No me aburrí ni un momento en esa cena, ni tampoco cuando los jóvenes interpretaron al piano melodías rag-time de su tierra, al tiempo que los mayores, con un interés insaciable, retomaban la discusión sobre el futuro del país, hasta que alguien propuso una partida de rummy. Cuando todo el mundo se hubo sentado a las mesas, Zigler me llevó a su estudio forrado de libros, donde vi que guardaba sus palos de golf, y habló con la sencillez de un niño y la gravedad de un obispo acerca de los años transcurridos desde nuestro último encuentro…
—Creo que eso es casi todo… hasta la fecha —dijo tras desplegar el brillante mapa de su fortuna en tres continentes—. Me gusta ser rico. Y también me gusta tu país, señor. ¿Mi país? Ya has oído a ese hombre de Detroit durante la cena. «Un gobierno de extranjeros, hecho por los extranjeros para los extranjeros». Madre tiene razón. Lincoln nos mató. Por los más nobles motivos, pero nos mató. Ah, eso me recuerda algo. ¿Alguna vez has matado a un hombre por los más nobles motivos?
—Por ningún motivo… que recuerde.
—Pues yo sí. No me remuerde la conciencia, pero fue interesante. La vida es interesante para un hombre rico… para cualquier hombre en Inglaterra. Sí. La vida en Inglaterra es como sentarse en primera fila de un teatro sin saber cuándo va a desbordarse sobre uno el drama del escenario. Eso no lo he sabido siempre. Ahora, cuando me acuesto, me sonrojo al pensar en algunas de las cosas que hice en Sudáfrica. En cuanto a los británicos, no me refiero a vuestro método oficial de hacer negocios, sino al espíritu. Yo estaba muy, muy lejos de ese espíritu. ¿Conoces algún otro país en el que sea necesario matar a un par de hombres para captar el espíritu nacional?

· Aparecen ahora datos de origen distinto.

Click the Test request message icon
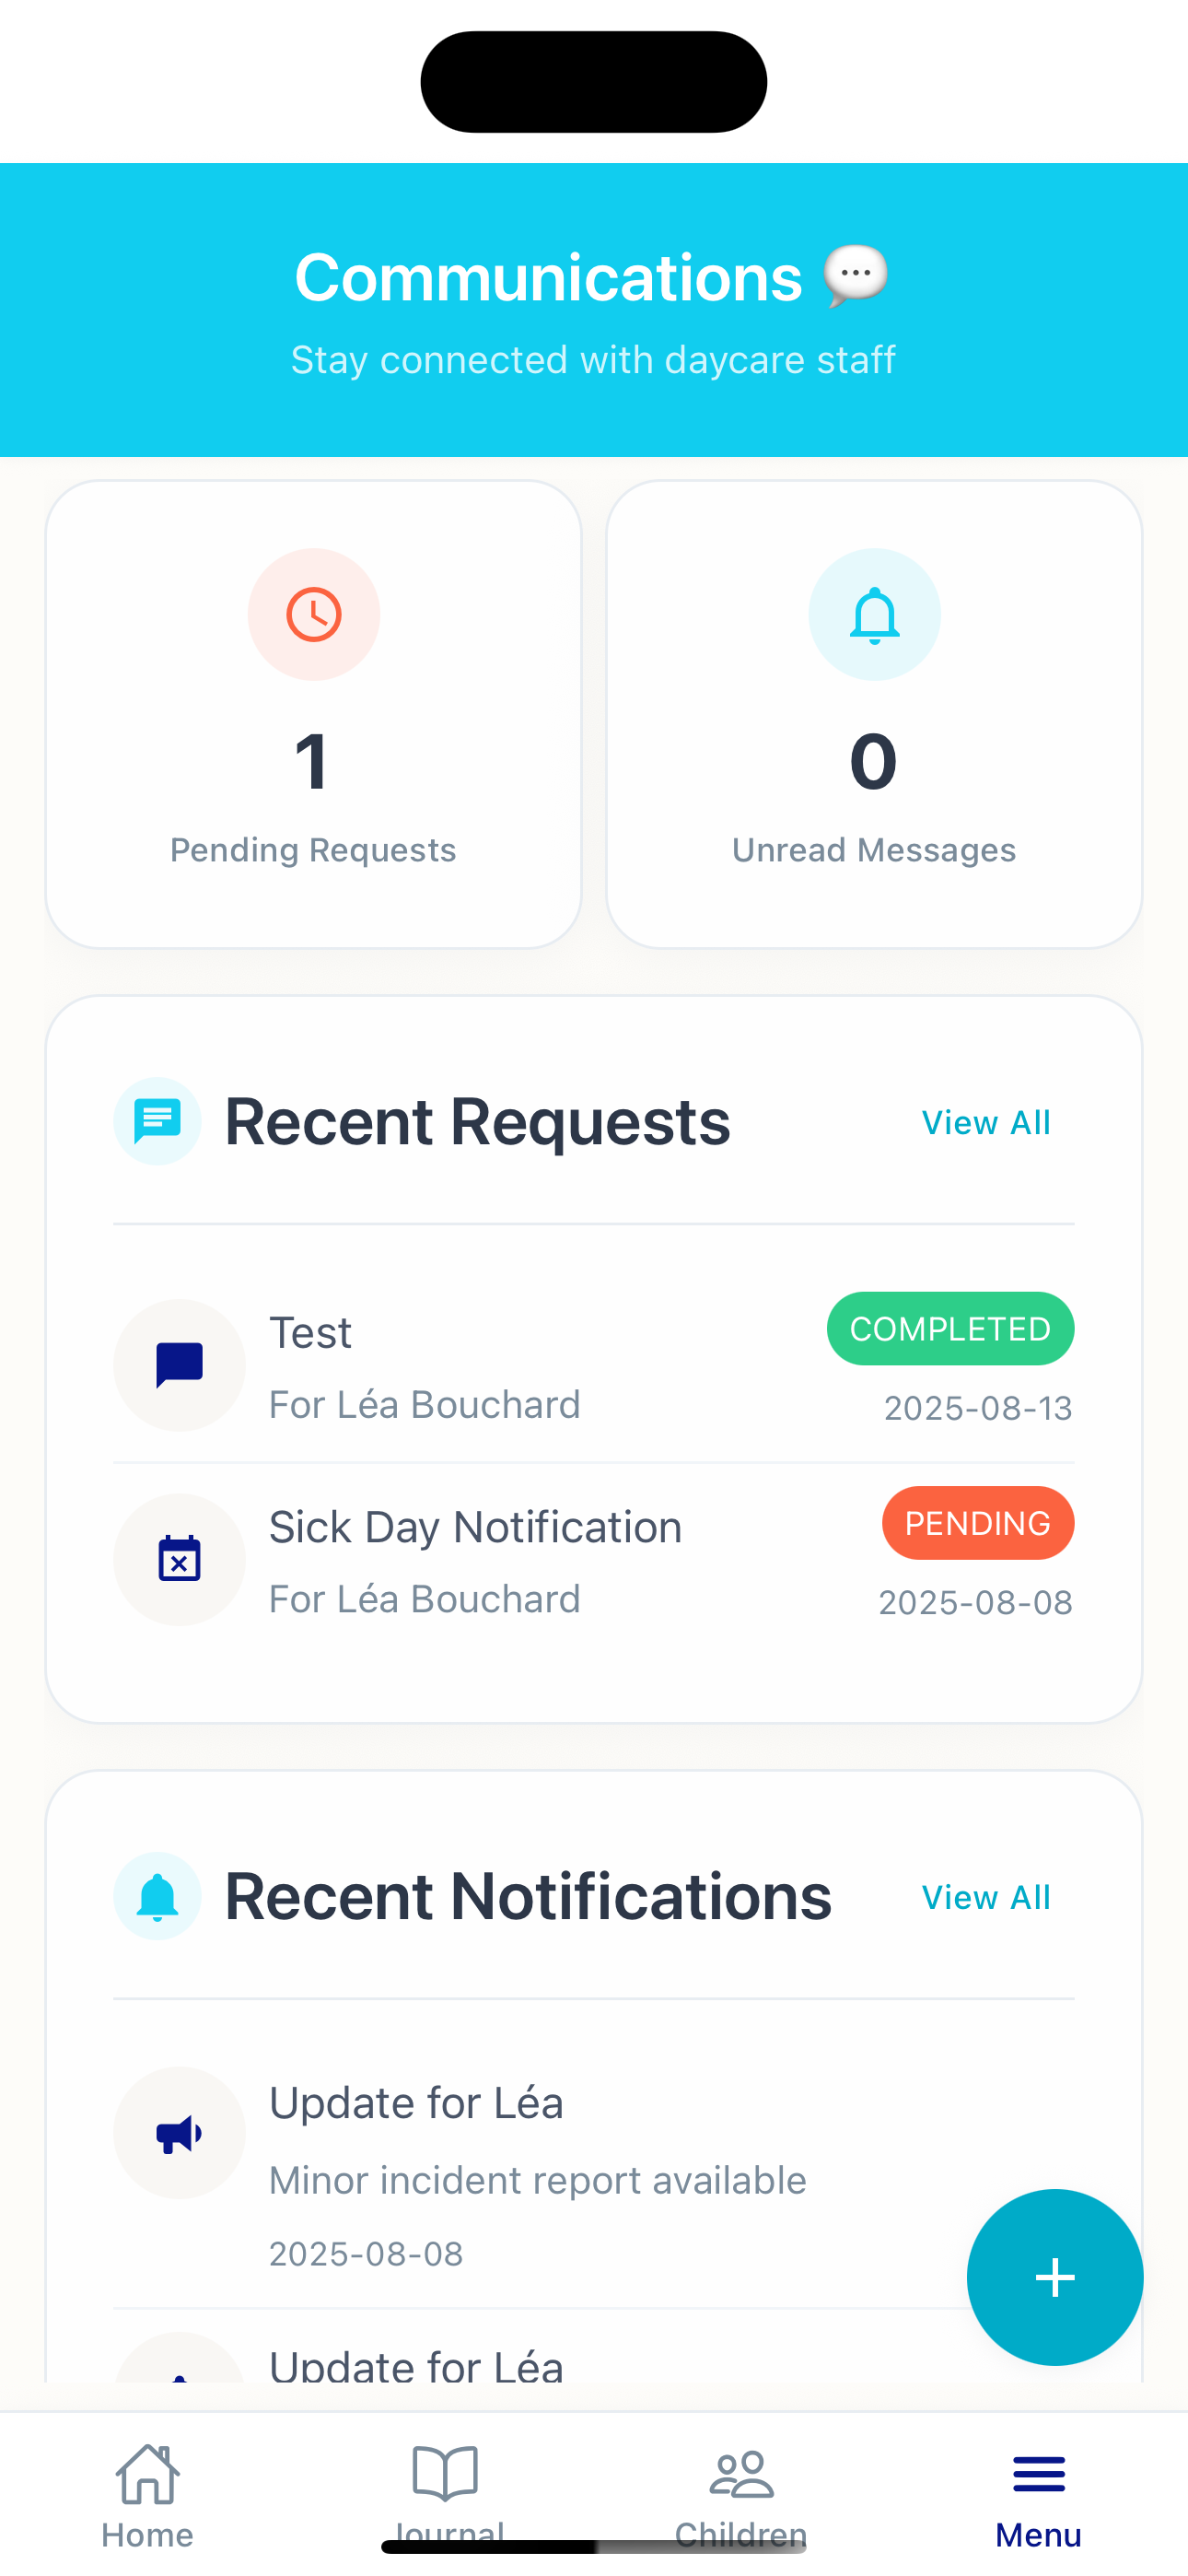1188x2576 pixels. coord(179,1365)
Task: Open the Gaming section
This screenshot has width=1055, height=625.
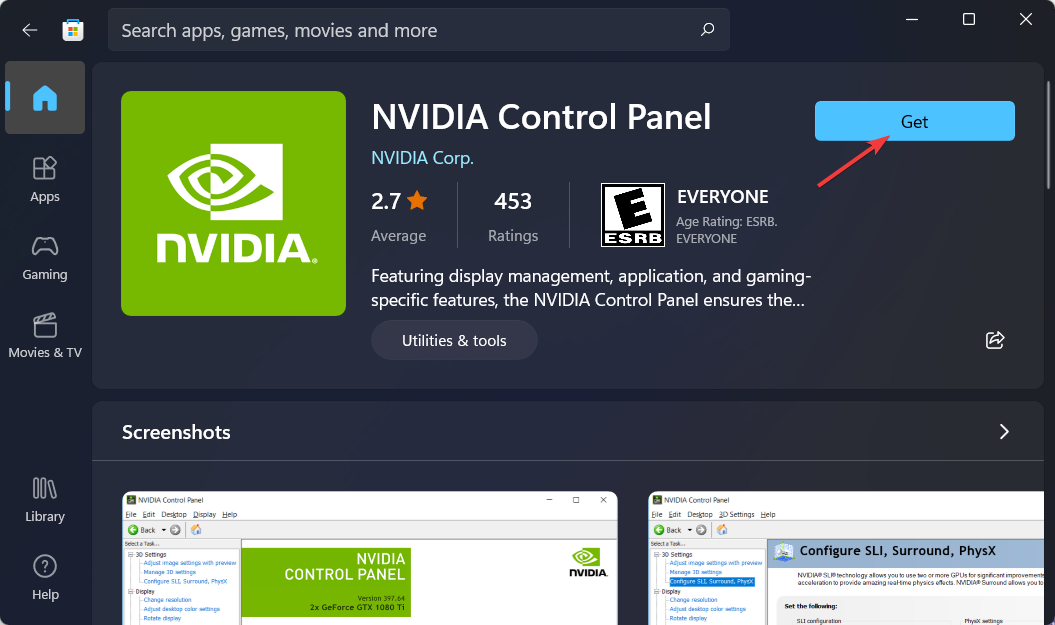Action: (44, 258)
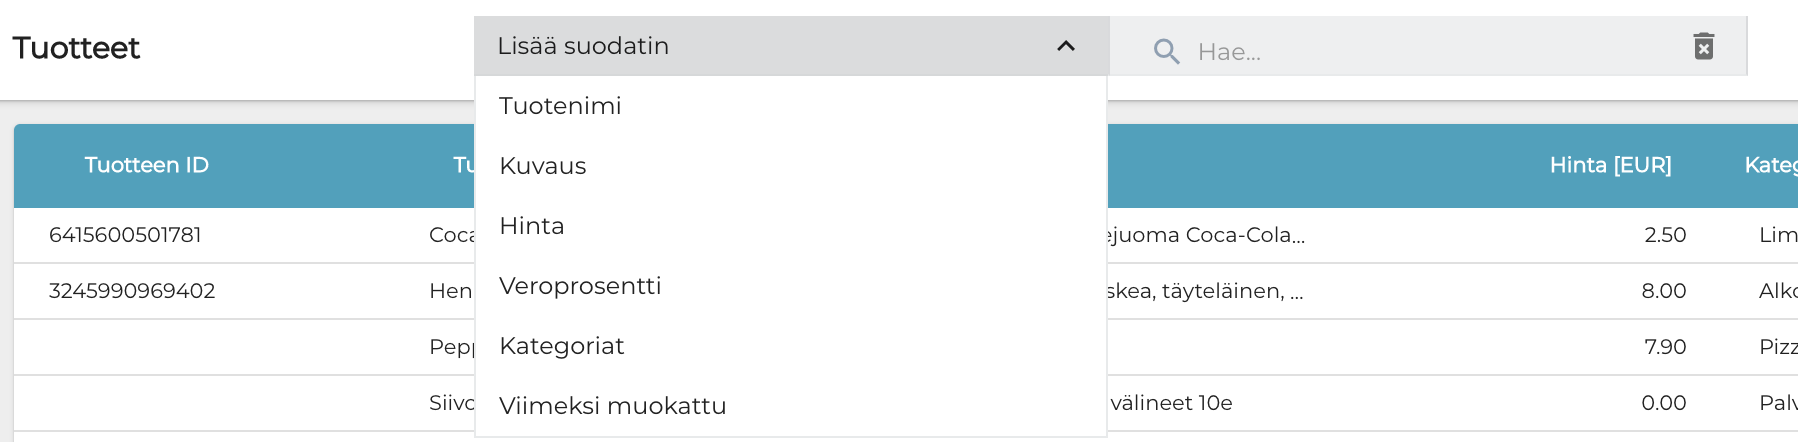Pick Kategoriat filter option
Viewport: 1798px width, 442px height.
[x=562, y=346]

—Bueno —dije—, creo que después de casarse con una de sus mujeres, matar a uno de sus hombres es la mejor manera de intimar con cualquier país. Deduzco que mataste a un ciudadano británico.
—Claro que no. Nuestro sindicato limitó sus operaciones a los extranjeros… unos extranjeros rematadamente idiotas… ¿Conoces a un lord inglés llamado Lundie? Suena a anuncio de jabón y comida envasada. Creo que fue miembro de vuestro Tribunal Supremo antes de ser nombrado lord.
—Es un jurista, lo que llamamos un juez lord; un juez de apelación, no un lord por herencia.
—¡Eso es tan inconcebible para mí como «esto»! —dijo Zigler, dando un manotazo a un grueso volumen de Debrett que había sobre la mesa—. Aunque supongo que las decisiones de ese juez lord sin ascendencia real son más o menos reales. Tuve ocasión de comprobarlo. Y, una pregunta más. ¿Conoces a un hombre llamado Walen?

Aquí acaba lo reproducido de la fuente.